→ PROBLEM DETAILS: Name every color that the page on the oscillator's visuals and logic assigns to a line or fill.

→ TEXT SHOWN:
__________________________________________________
Visuals and Logic

This page covers everything the oscillator draws in the pane, what each element means, what causes it to change, and how to read the oscillator with enough depth that you are not fooled by surface-level impressions.

Written By Axiom Admin

Last updated About 1 month ago

Visuals & Logic

This page covers everything the oscillator draws in the pane, what each element means, what causes it to change, and how to read the oscillator with enough depth that you are not fooled by surface-level impressions.


What is in the pane

The oscillator renders in a separate pane below the price chart. It does not draw anything on the price chart itself. Knowing what each element is β€” and what makes it move β€” is the difference between reading the oscillator and guessing at it. This section covers every visual component so you can look at the pane and know exactly what produced what you see.

Individual slot Fast lines

Three oscillator lines, one per enabled MA slot:

Slot

Color (bullish regime)

Color (bearish regime)

Default width

MA 01

Teal, full opacity

Teal, 50% transparent

2

MA 02

Aqua, full opacity

Aqua, 50% transparent

2

MA 03

Blue, full opacity

Blue, 50% transparent

2

Each Fast line shows a bounded distance score: how far the source price is from the slot's baseline moving average, measured in ATR units and bounded through a tanh function into the βˆ’100 to +100 range.

  • A value near +100 means price is far above the MA in ATR terms

  • A value near βˆ’100 means price is far below the MA in ATR terms

  • A value near zero means price is close to the MA

Only the Fast line is plotted for each slot. The Slow line (a smoothed version of Fast) is computed internally for two purposes β€” regime color and alerts β€” but it does not appear as a separate visible line. You see the Slow's influence through the color change on the Fast line.

A slot's Fast line appears in the pane only when the slot is both enabled and not hidden. If the slot is enabled but hidden (Hide Plot is on), the slot still computes and feeds the blend, but its line is invisible. If the slot is disabled, it does not compute at all.

Blended Fast and Blended Slow

When the Plot Blended Fast/Slow setting is on (the default), two additional lines appear:

  • Blended Fast β€” a weighted average of all enabled slots' Fast values. Drawn with a configurable line width (default 3). Colored lime when in bullish regime (Blended Fast > Blended Slow), red when bearish.

  • Blended Slow β€” a weighted average of all enabled slots' Slow values. Same line width. Always gray, regardless of regime direction.

A translucent fill shades the region between Blended Fast and Blended Slow:

  • Lime fill when Blended Fast is above Blended Slow

  • Red fill when Blended Fast is below Blended Slow

When master smoothing is enabled, both Blended Fast and Blended Slow receive an additional moving-average pass after blending. This makes both lines smoother and slower to respond β€” the fill still reflects their relationship, but transitions happen later.
__________________________________________________
→ EXTRACTED MATERIAL:
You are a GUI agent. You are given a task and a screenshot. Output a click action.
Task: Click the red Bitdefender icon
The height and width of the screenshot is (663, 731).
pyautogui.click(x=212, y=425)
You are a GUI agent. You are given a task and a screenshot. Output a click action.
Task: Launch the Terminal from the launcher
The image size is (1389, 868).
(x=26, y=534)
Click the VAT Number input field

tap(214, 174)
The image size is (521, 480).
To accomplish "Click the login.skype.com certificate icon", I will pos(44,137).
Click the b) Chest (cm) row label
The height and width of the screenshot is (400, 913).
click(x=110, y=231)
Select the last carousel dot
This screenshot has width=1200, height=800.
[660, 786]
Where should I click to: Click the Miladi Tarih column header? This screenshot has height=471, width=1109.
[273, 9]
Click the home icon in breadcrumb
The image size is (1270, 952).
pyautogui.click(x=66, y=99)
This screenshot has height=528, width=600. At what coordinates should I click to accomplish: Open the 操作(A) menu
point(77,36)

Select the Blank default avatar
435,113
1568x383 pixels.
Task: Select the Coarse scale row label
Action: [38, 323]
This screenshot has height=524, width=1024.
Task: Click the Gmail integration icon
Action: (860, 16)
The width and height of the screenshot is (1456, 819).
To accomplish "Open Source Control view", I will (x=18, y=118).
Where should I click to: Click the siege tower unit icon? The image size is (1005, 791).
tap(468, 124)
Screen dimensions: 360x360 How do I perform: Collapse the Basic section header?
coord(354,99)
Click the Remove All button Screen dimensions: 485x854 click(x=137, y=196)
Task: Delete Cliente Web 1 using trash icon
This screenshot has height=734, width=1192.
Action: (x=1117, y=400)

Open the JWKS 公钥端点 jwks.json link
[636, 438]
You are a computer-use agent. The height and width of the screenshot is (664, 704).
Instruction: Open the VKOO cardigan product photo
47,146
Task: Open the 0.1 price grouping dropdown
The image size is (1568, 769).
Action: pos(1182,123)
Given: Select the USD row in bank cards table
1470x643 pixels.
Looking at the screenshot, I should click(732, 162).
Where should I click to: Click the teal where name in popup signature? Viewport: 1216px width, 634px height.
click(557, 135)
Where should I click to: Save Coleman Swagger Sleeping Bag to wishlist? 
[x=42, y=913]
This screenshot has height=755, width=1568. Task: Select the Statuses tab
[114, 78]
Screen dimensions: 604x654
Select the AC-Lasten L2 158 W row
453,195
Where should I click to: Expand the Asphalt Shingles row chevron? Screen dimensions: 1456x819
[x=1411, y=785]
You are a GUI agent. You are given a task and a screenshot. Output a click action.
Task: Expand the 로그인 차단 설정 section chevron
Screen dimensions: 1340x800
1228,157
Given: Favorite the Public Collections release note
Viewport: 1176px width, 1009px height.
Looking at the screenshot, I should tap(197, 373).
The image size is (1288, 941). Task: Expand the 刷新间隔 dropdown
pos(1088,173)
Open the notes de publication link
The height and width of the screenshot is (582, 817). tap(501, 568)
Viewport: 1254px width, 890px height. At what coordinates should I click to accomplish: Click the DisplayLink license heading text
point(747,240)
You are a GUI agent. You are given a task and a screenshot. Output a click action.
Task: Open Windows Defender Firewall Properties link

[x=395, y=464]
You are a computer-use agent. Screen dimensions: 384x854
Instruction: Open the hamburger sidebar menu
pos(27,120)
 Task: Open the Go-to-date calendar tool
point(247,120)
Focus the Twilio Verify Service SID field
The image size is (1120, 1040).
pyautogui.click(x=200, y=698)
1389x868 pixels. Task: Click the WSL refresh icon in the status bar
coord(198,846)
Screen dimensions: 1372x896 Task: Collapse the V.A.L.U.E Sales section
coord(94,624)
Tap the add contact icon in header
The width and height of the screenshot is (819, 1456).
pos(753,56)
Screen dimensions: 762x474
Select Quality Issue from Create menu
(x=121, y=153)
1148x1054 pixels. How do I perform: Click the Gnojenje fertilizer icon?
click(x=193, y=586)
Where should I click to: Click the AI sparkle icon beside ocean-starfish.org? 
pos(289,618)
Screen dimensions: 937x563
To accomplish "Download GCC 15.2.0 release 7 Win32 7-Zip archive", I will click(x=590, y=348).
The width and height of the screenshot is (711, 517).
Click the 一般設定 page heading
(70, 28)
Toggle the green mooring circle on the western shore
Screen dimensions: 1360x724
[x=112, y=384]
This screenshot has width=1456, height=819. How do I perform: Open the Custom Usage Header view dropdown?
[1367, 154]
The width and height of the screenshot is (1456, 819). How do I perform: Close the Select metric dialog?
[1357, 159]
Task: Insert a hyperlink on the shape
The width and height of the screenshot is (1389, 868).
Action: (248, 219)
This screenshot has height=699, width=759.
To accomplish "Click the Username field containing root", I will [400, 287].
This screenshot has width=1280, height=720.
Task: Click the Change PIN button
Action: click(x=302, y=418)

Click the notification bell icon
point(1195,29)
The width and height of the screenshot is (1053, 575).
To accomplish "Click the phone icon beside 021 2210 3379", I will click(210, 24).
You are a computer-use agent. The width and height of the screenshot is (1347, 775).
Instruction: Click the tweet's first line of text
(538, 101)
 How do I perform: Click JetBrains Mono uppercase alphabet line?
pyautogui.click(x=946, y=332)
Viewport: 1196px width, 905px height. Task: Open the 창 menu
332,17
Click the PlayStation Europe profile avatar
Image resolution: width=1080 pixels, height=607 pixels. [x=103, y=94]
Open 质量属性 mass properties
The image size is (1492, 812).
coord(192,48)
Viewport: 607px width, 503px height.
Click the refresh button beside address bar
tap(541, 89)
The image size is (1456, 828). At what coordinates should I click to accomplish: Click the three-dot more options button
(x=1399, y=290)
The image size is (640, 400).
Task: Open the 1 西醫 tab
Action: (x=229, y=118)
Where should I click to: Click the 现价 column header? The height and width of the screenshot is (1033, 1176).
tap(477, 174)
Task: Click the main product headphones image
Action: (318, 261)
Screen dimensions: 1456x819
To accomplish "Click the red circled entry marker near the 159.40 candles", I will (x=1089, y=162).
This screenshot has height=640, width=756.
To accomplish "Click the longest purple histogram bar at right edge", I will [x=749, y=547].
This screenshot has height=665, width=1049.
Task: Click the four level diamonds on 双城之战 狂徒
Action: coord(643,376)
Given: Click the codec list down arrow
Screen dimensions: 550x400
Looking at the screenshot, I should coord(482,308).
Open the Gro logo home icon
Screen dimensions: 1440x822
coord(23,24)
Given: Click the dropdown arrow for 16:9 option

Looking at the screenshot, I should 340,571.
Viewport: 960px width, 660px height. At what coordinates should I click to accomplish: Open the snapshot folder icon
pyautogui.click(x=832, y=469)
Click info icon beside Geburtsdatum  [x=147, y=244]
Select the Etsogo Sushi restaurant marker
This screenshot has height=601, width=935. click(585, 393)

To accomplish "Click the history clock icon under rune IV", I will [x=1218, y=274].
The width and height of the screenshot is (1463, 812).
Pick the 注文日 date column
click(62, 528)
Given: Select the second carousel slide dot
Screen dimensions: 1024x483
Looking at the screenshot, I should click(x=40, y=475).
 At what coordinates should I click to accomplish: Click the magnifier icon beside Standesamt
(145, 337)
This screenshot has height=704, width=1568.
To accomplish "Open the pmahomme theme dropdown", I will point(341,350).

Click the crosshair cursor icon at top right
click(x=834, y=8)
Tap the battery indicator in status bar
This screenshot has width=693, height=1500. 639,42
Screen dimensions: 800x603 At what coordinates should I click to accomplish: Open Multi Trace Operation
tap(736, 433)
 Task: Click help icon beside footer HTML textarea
__________________________________________________
→ FULL OUTPUT: Teal, aqua, blue, lime, red, gray